8 Creative Uses of Coat Hangers
Are those old wire hangers in your closet gathering more dust than coats? Make them useful again whenever you do caulking jobs, hang plants, paint, and more! Double your closet space with these 8 extraordinary uses for your coat hangers.
1. Stop caulk-tube ooze
To prevent caulk from oozing out of the tube once the job is done, cut a 3-inch (7.5 cm) piece of coat hanger wire and shape one end into a hook and insert the other, straight end into the tube. Now you can easily pull out the stopper as needed.

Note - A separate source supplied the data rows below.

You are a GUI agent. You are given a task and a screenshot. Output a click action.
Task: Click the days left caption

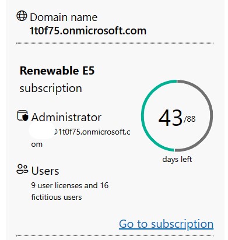[177, 159]
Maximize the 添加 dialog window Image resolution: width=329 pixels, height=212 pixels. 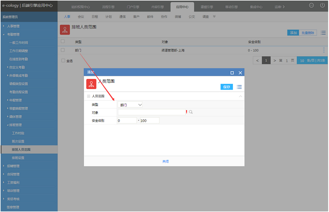[x=232, y=73]
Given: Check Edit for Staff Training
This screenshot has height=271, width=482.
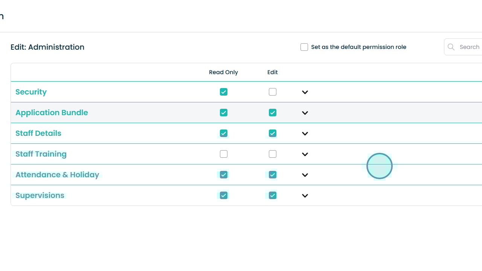Looking at the screenshot, I should coord(273,154).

2. Secure a soldering iron
Leeping a hot soldering iron from rolling away and burning something on your workbench can be a real problem. To solve this, just twist a wire coat hanger into a holder for the iron to rest in. To make the holder, simply bend an ordinary coat hanger in half to form a large V. Then bend each half in half so that the entire piece is shaped like a W.
3. Create arts and crafts
Make mobiles for the kids’ room using wire coat hangers, and paint them in bright colors. Or use hangers to make wings and other accessories for costumes.

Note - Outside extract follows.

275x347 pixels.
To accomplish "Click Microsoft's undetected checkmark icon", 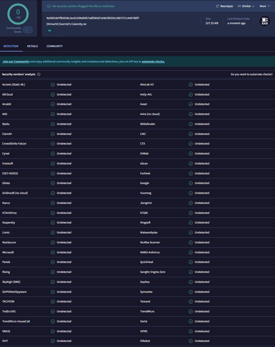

4. Unclog toilets and vacuum cleaners
If your toilet is clogged by a foreign object, fish out the culprit with a straightened wire coat hanger. Use a straightened hanger to unclog a jammed vacuum cleaner hose.
5. Light a hard-to-reach pilot light
The pilot light has gone out way inside your stove or furnace and you’d rather not risk a burn by lighting a match and sticking your hand all the way in there. Instead, open up a wire hanger and tape the match to one end. Strike the match, then use the hanger to reach the pilot to light it.
6. Make a mini-greenhouse
To convert a window box into a mini-greenhouse, bend three or four lengths of coat hanger wire into u shapes and place the ends into the soil. Punch small holes in a dry-cleaning bag and wrap it around the box before putting it back in the window.
7. Hang a plant
Wrap a straightened wire coat hanger around a 6 to 8-inch (15–20 cm) flowerpot just below the lip, twist it back on itself to secure it, and hang.
8. Make plant markers
Need some waterproof plant signs for your outdoor plants? Just cut up little rectangles from an empty plastic milk carton or similar rigid but easy-to-cut plastic. Write the name of the plant with an indelible marker. Cut short stakes from wire hangers. Make two small slits in each marker and pass the wire stakes through the slits. Neither rain nor sprinkler will obscure your signs.